Saturday, April 26, 2014

Decision Making and Pregnancy

Think that the Harper Government doesn't have an anti-woman agenda?  Think again.

From LifeSite:
Conservative MP Kyle Seeback openly admits that he was once “fairly comfortable” with the viewpoint that a pregnant woman should have the option to abort in the case of rape. He also says that even though he saw abortion as okay for rape and incest, he still thought of himself as “pro-life.” 
But all that changed one day when Seeback was invited by Campaign Life Coalition in 2006 to attend a talk by Rebecca Kiessling, a woman who was conceived in rape and adamantly defends the right to life for everyone conceived in rape. 
“It just resonated with me right away. I kept thinking: ‘Why would someone get to choose that she would not have a life.’ It didn’t make sense to me,” the MP from Brampton West told LifeSiteNews.com in an interview during Campaign Life Coalition’s National Pro-Life Conference in Toronto earlier this month.
What gets me about this position is that it presumes that once pregnant, a woman is incapable of reasonable, intelligent agency with respect to being pregnant.  More or less, the moment that you are pregnant, the so-called "Pro-Life" crowd seems to think that you have no further ability to be an intelligent agent and act in your own best interests, or to consider the best interests of the fetus developing in your body.

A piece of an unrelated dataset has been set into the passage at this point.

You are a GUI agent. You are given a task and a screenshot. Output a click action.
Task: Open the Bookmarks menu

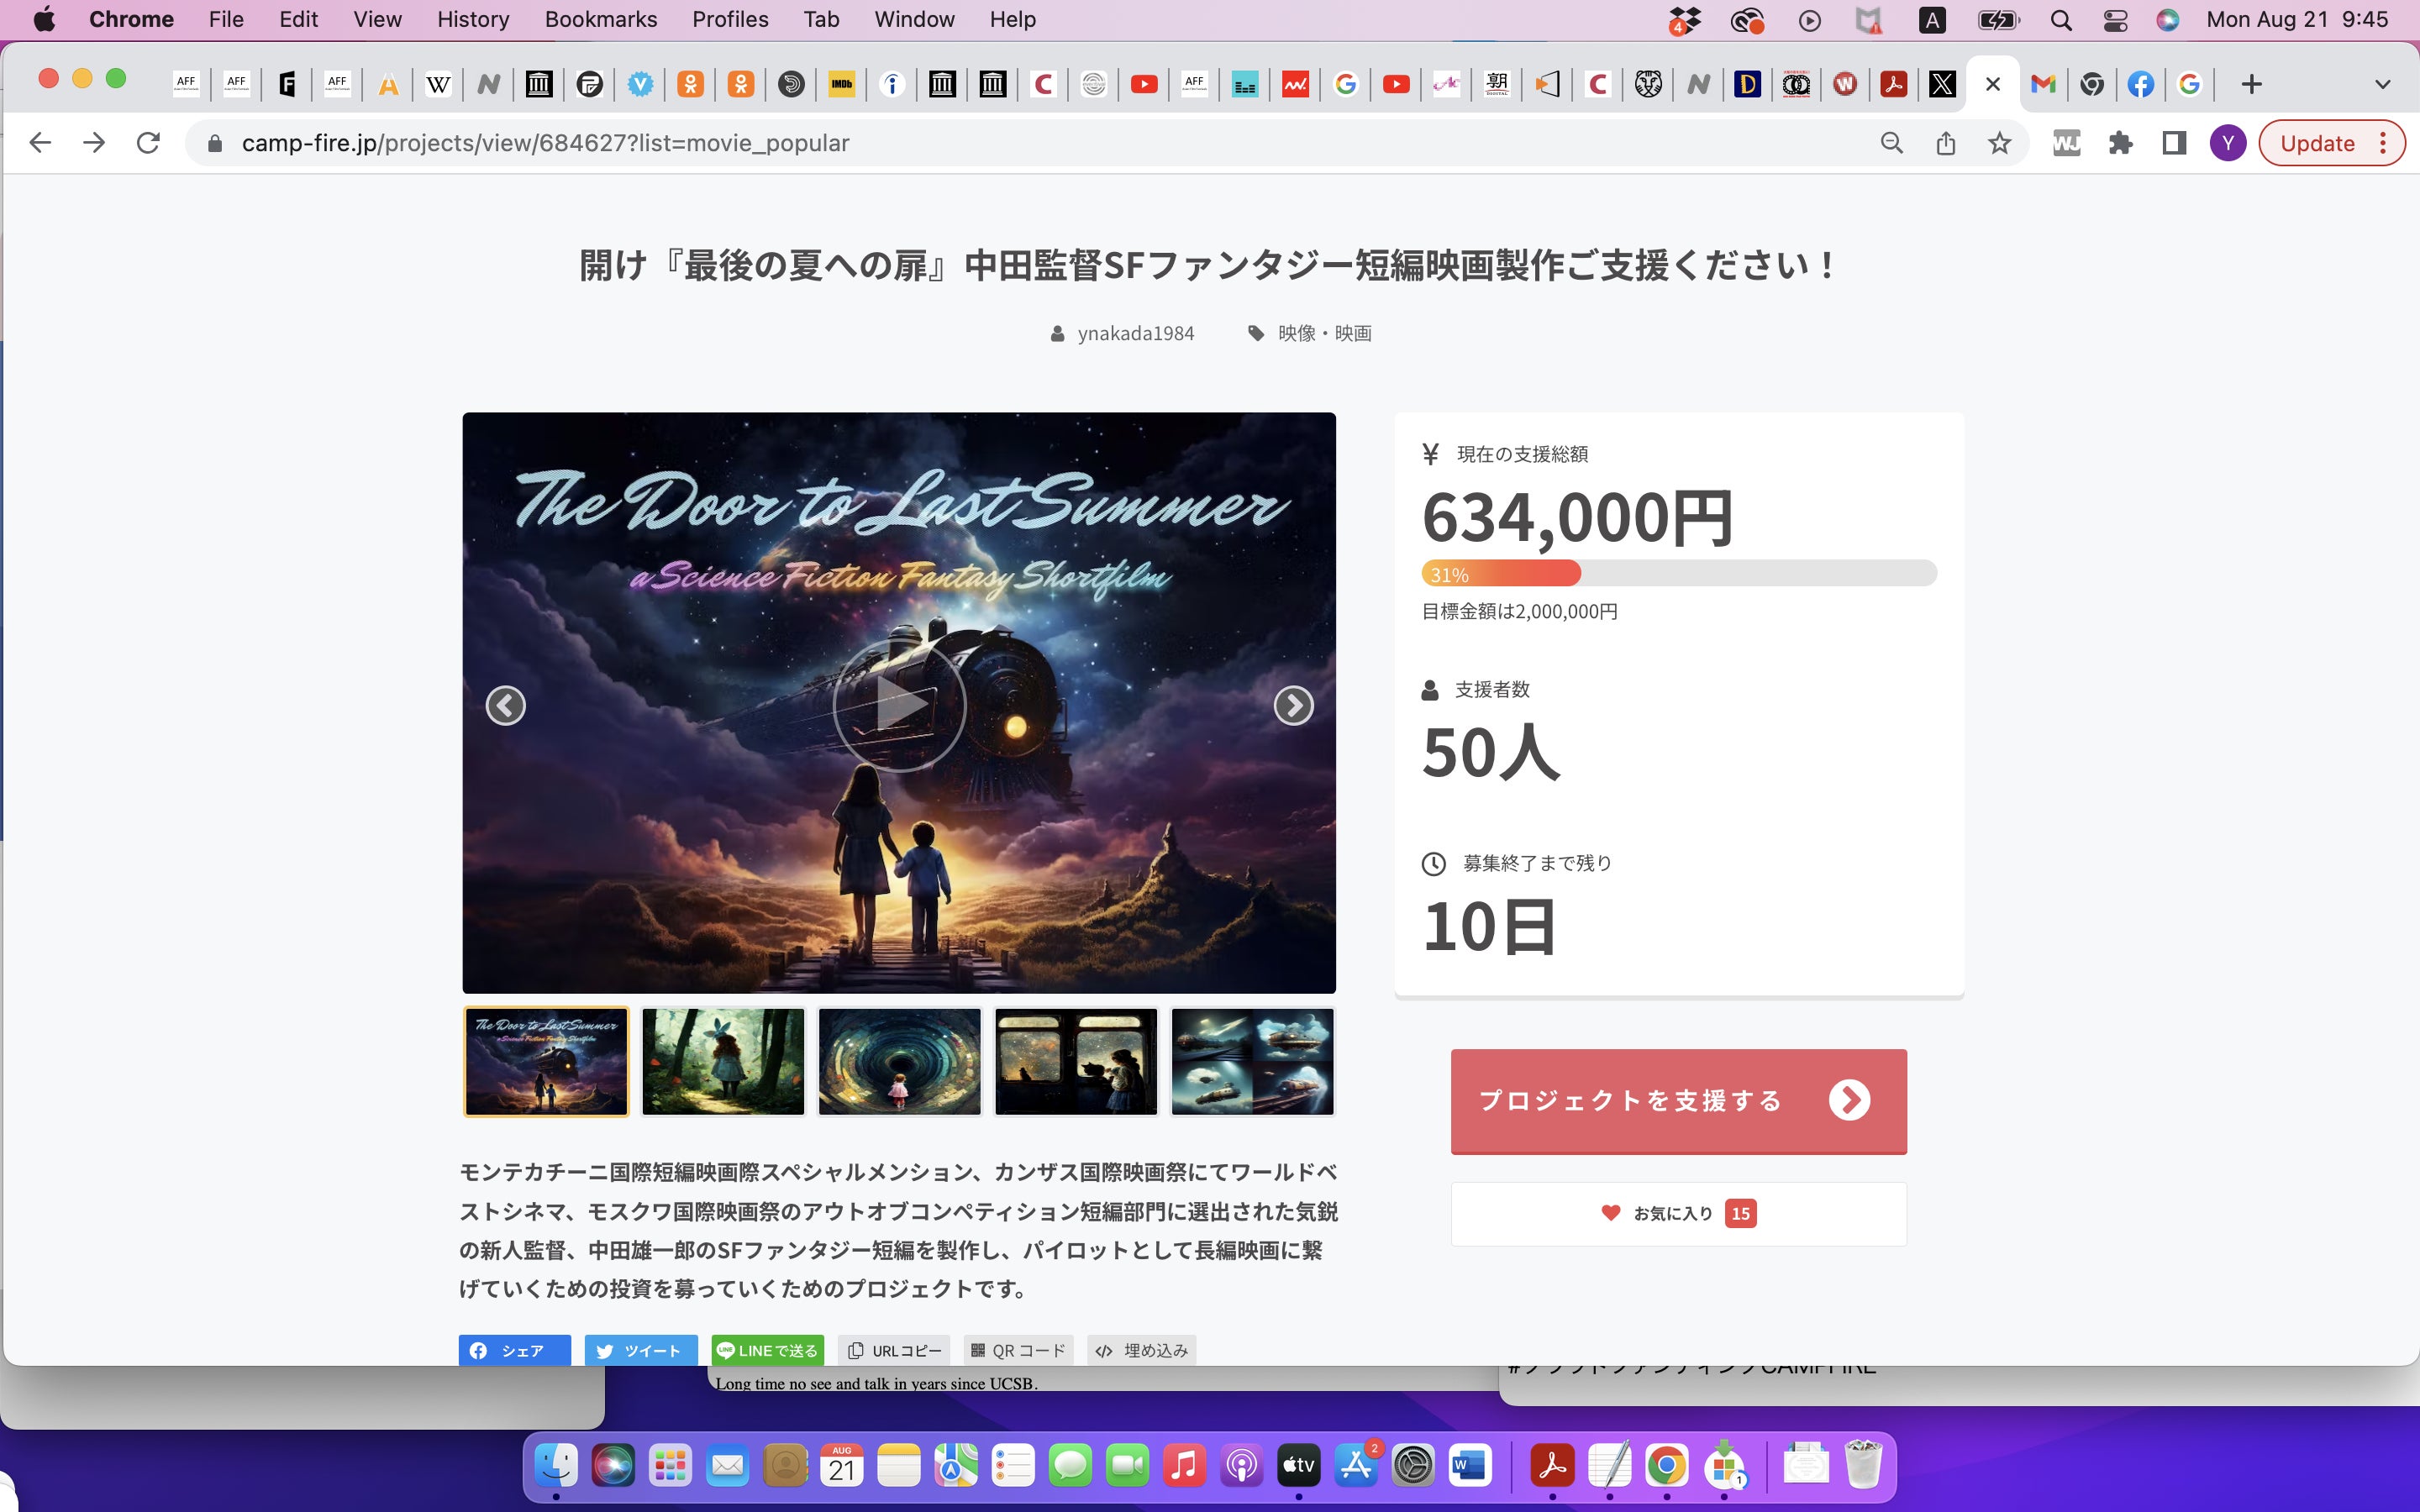(x=600, y=20)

Mr. Seeback (who appears to be the successor to Saskatoon's Maurice Vellacott in Harper's "Pro-Life Caucus") conveniently overlooks this reality when he says "Why would someone get to choose that she would not have a life".

The argument that "a life is a life" overlooks a few key points that need to be carefully considered.

First, such a position ignores the very real issue of dependency.

Consider the following.  When a child is born, we assume that the child is entirely dependent on the parents.  As such, we bestow a very high degree of responsibility on the parents to provide for the child and to take personal responsibility for what the child does as if that child is in fact them.

For example, when that same child is a toddler, and they break something in a store, the parents are held responsible for the damages done.  There is no expectation that the child did the damage wilfully, or even if they did, that it still falls to the parent to take responsibility for what happened.

As the child grows and becomes more autonomous, we assign greater responsibility to the child.  In Canada, the parents are still responsible for providing for the child, but at a certain age, they can be held responsible for vandalizing the neighbour's fence with graffiti.

Once the child is sixteen, we legally recognize them as being responsible as adults, but we still constrain certain things, such as the right to vote until they are legally adults.

The degree of direct responsibility that the parents bear diminishes as the child develops a greater ability to be a reasonable agent in their actions.

So, how does this play into pregnancy?  It is very simple actually.  First of all, we have to recognize the woman's ability to be a reasonable intelligent agent with respect to the progress of pregnancy - it is after all her body.  Second, we must consider the ability of the fetus to act autonomously or as an intelligent agent.  It has no such ability.  In fact, it is entirely dependent upon the woman in all aspects.

An infant is capable of expressing basic needs independent of its mother.  It may require an adult to ensure that those needs are taken care of, but it can at least express some agency in that regard.  A fetus cannot even do that.  The dependency is absolute.

Therefore, it is not unreasonable that the decision making powers of the woman are similarly absolute with regards to the progress of the pregnancy.  This is neither inconsistent with our laws, nor with the fundamental principles of agency and responsibility that increase as the individual develops into a full adult human being.

Turning to the emotionally fraught issue of pregnancy resulting from rape for a moment, we have to once again assume that the woman is capable of being an intelligent agent in decision making.  Yes, she has been traumatized by the event, and that will influence the decision making process.  But then again, a cancer diagnosis is also traumatizing.  We do not assume that a cancer patient is incapable of making decisions, why would we assume that a pregnant woman is incapable of making reasonable decisions about the progress of a pregnancy, regardless of how it started?

The underlying point has to be that we must accept that women are intelligent agents capable of making reasonable decisions that weigh the pros and cons of their decisions regarding pregnancy.  To do anything less is to ignore the obvious issues that inverting the dependency relationship creates.  We are already seeing laws drafted in the United States which criminalize the actions of pregnant women in a variety of contexts.  On the surface, some of these laws almost seem reasonable (for example, the consequences of taking crack while pregnant), but they have broad consequences that are ultimately serious infringements on legitimate autonomy of women during pregnancy.  The problem with these kinds of laws is that they create a legal environment which would actually allow for "wrongful birth" suits similar to what happened in France, where the woman is held criminally and civilly responsible for what happened during a pregnancy, even where the decisions made were in fact reasonable given the available information.

The point of a pro-choice position in these matters is that a woman's ability to act as an intelligent agent is not impaired because of pregnancy, and further that because of the extraordinary degree of direct dependency of the fetus on the woman, there is an extraordinary degree of decision making authority available to the woman - including the right to end the pregnancy early.  That option must exist as a valid legal option, not just in cases involving rape or incest.